Bu konuyu rahmetli Seyyid Kutup’un şu sözleriyle bitirelim:
“Uzun ve çetin savaşın ağırlığını şeytan ve yardımcılarına yöneltmek gerekiyor. Esasen heves ve şehvet duygularıyla şeytana uyup, bilerek veya bilmeyerek kendini ilah yerine koyanlarla ve bunların meydana getirdiği şer kuvvetlerle uğraşmaya ve savaşmaya koyulan müslüman ayrı düşmanlarla değil, tek bir düşmanla ciddi ve çetin bir savaşa giriştiğini bilmelidir. Müslüman bu savaşı, sinsi programını yürüten eski ve inatçı düşmana karşı verdiğini bilir. Bu sebeple cihad kıyamet gününe kadar her yönüyle devam edecektir.” (25)
Dipnotlar:
1. Kur’an-ı Kerim. 11/120-12/111; 7/176.
2. Kur’an-ı Kerim, 6/57- 18/13- 20/99; 40/78; 4/164.
3. Kur’an-ı Kerim, 2/34; 38/73-76; 15/32-33.
4. Kur’an-ı Kerim, 15/34; 38/77; 7/13.
5. Kur’an-ı Kerim, 17/62: 7/16-17; 15/39-43; 38/82-85.
6. Kur’an-ı Kerim. 17/64-65.
7. Kur’an-ı Kerim, 2/35; 20/117-119.
8. Kur’an-ı Kerim, 7/20-2; 20/120.
9. Kur’an-ı Kerim, 2/36; 7/22; 20/115, 121.

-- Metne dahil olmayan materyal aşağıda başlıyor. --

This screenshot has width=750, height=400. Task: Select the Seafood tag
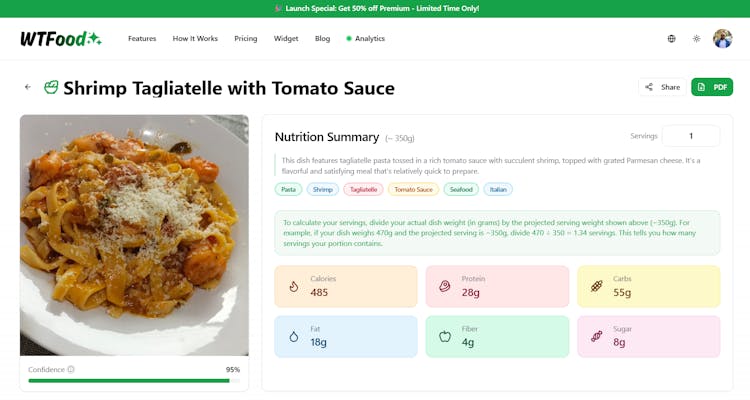[x=461, y=189]
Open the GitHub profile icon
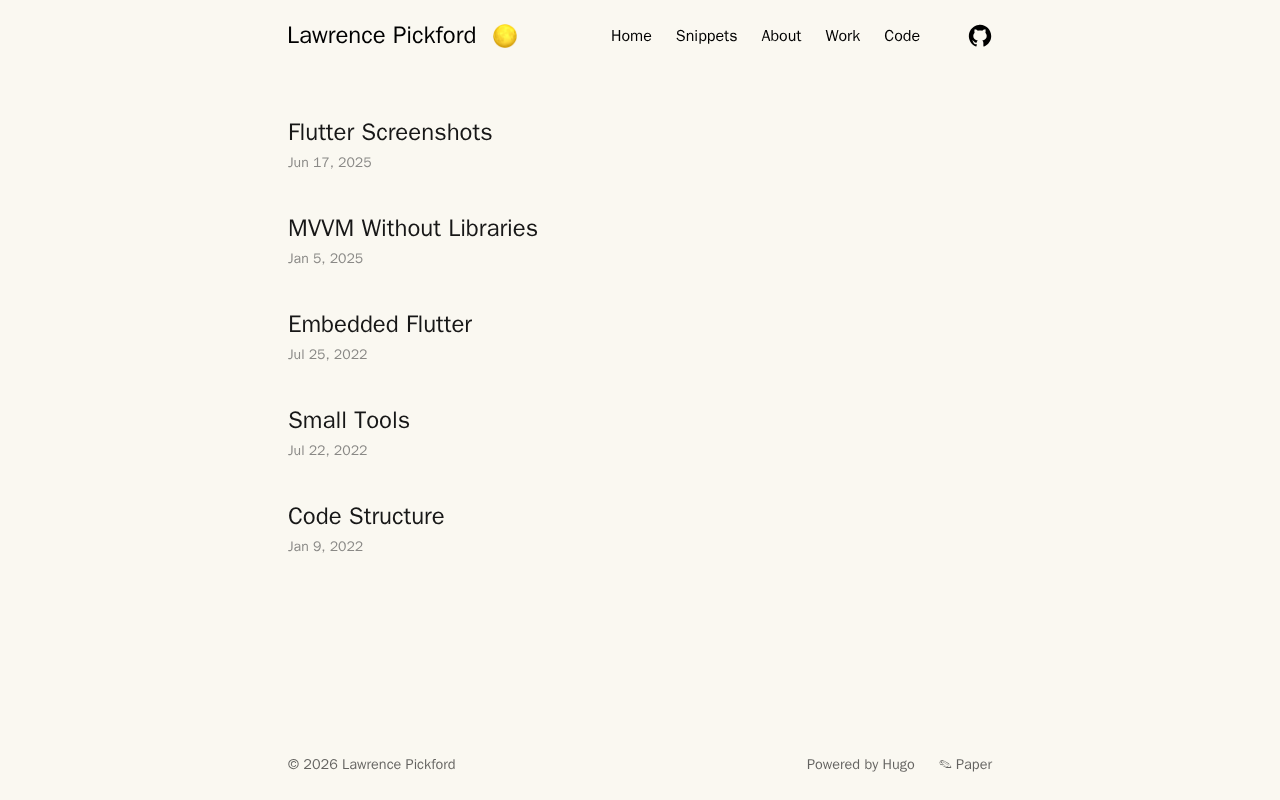This screenshot has height=800, width=1280. (980, 36)
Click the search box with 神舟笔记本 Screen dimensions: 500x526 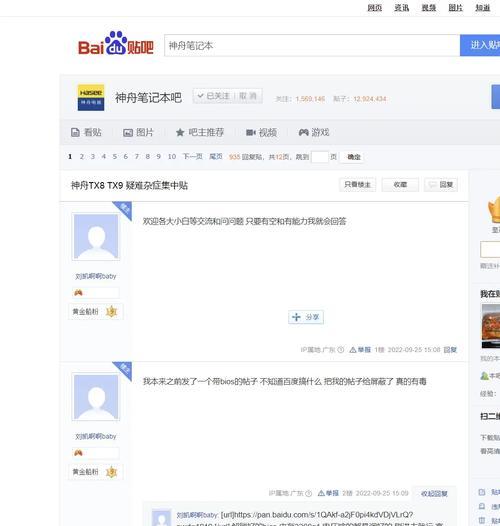tap(312, 45)
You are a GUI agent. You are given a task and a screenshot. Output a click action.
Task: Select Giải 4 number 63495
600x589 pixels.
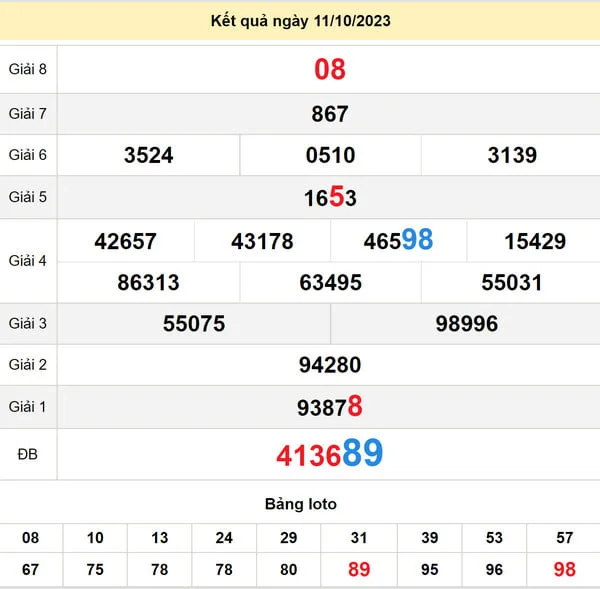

10. Kur’an-ı Kerim, 7/22-25; 2/36.
11. Kur’an-ı Kerim, 2/37.
12. Kur’an-ı Kerim, 20/123-126.
13. Kur’an-ı Kerim’de Adem Kıssasının anlatıldığı ayetler: 2/30-39; 7/11-25; 15/20-43; 17/61-65; 18/50; 20/115-126; 38/71-85.

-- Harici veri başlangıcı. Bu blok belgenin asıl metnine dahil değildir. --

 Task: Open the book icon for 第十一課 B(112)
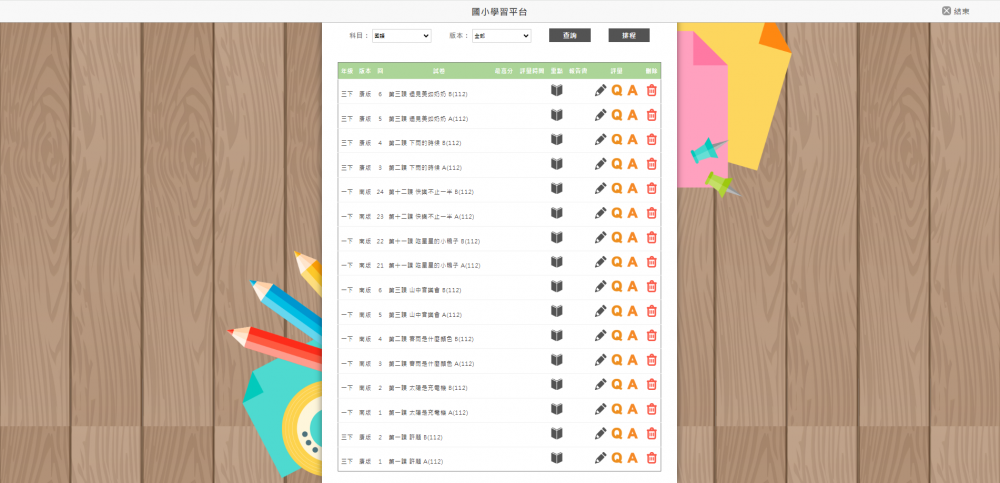557,237
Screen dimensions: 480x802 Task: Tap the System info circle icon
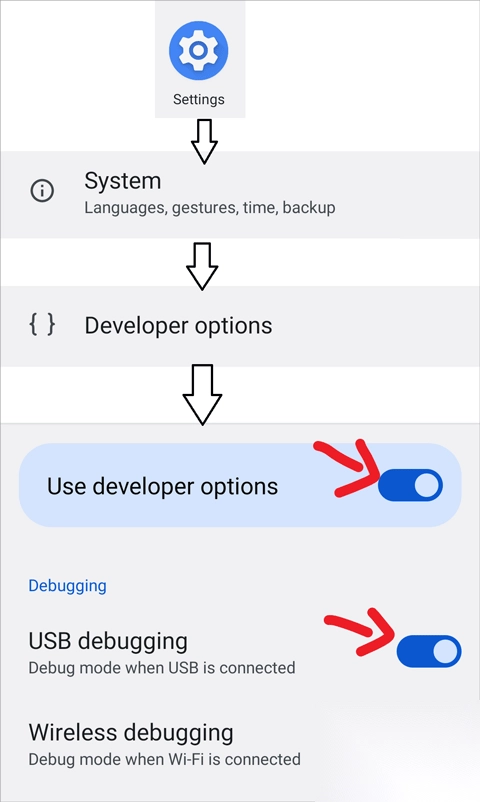click(42, 191)
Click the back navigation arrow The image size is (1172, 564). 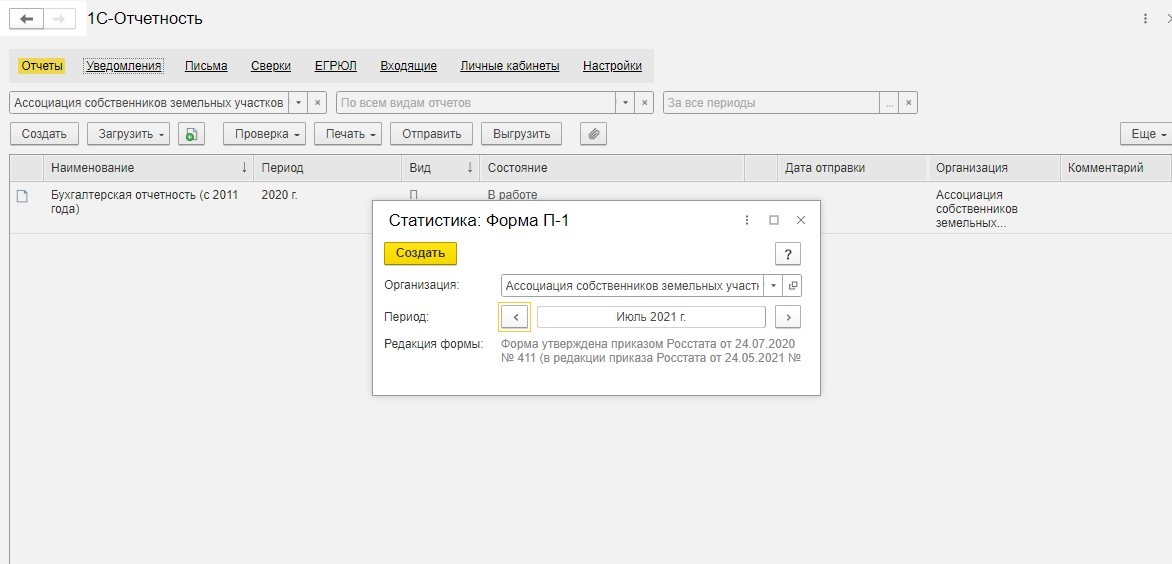tap(27, 19)
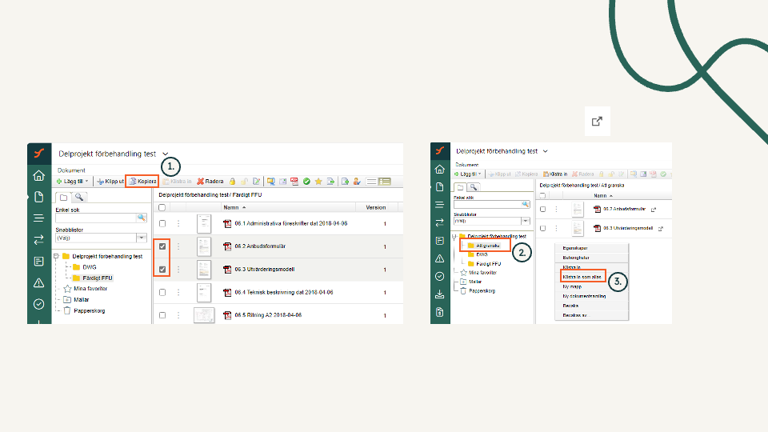Select Klistra in som alias context menu entry

pos(581,275)
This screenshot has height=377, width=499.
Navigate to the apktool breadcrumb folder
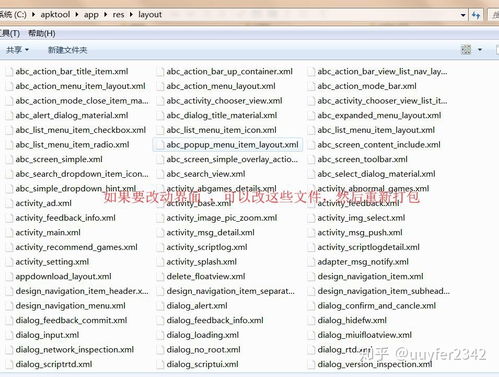[55, 15]
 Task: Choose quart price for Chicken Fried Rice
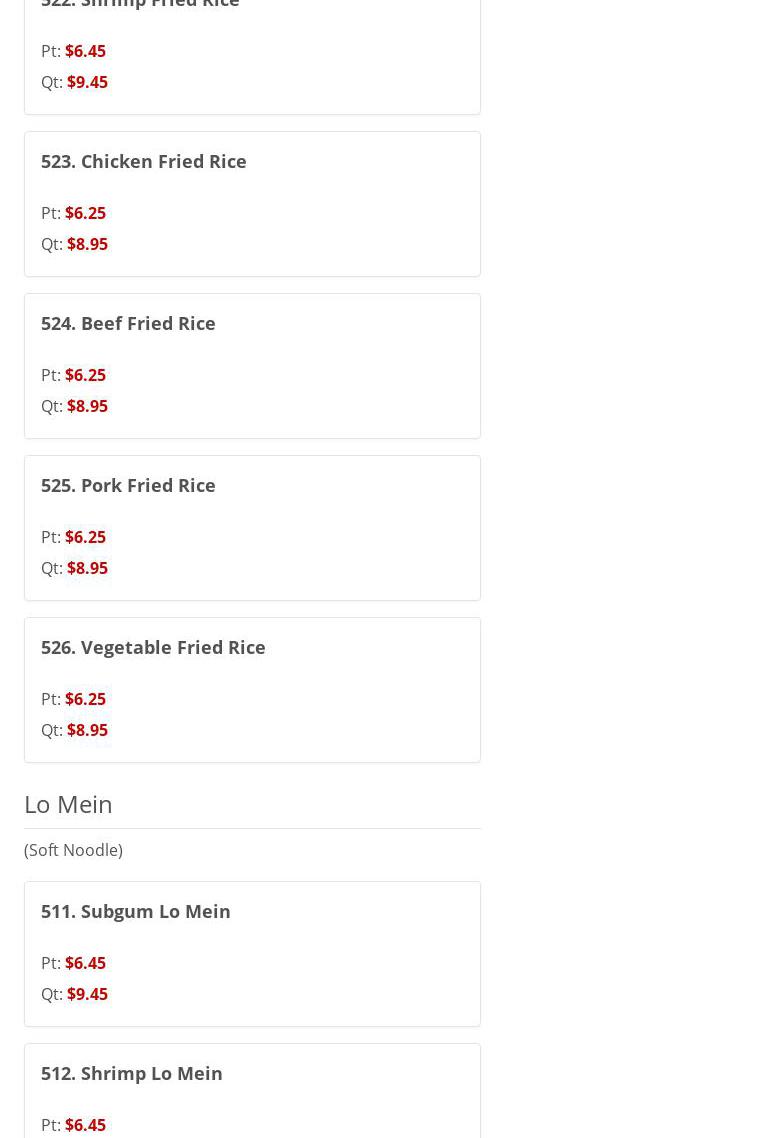click(x=87, y=244)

14. Kur’an-ı Kerim, 76/2-3:89/8.
15. Kur’an-ı Kerim, 94/4-5.
16. Kur’an-ı Kerim, 6/165; 7/69 vd.
17. Kur’an-ı Kerim, 5/44, 45, 47.
18. Kur’an-ı Kerim, 2/30; 35/20.
19. Kur’an-ı Kerim, 34/20, 21.
20. Kur’an-ı Kerim, 7/27; 9/67-68.
21. Kur’an-ı Kerim, 3/110; 22/41; 11/116-117:67/8-11.
22. Kur’an-ı Kerim, 35/37; 3/39, 42, 45, 124. 125; 8/9, 12; 16/32; 42/5; 66/4; 33/43. 56.
23. Kur’an-ı Kerim, 55/14; 6/2; 23/12; 32/7; 37/11.
24. Kur’an-ı Kerim, 7/43; 24/38; 31/8; 32/19; 16/32.
25. Kutup, Seyyid: Fi Zilali’l-Kur’an. C. 6, s. 50. Hikmet Yay., İst. 1980.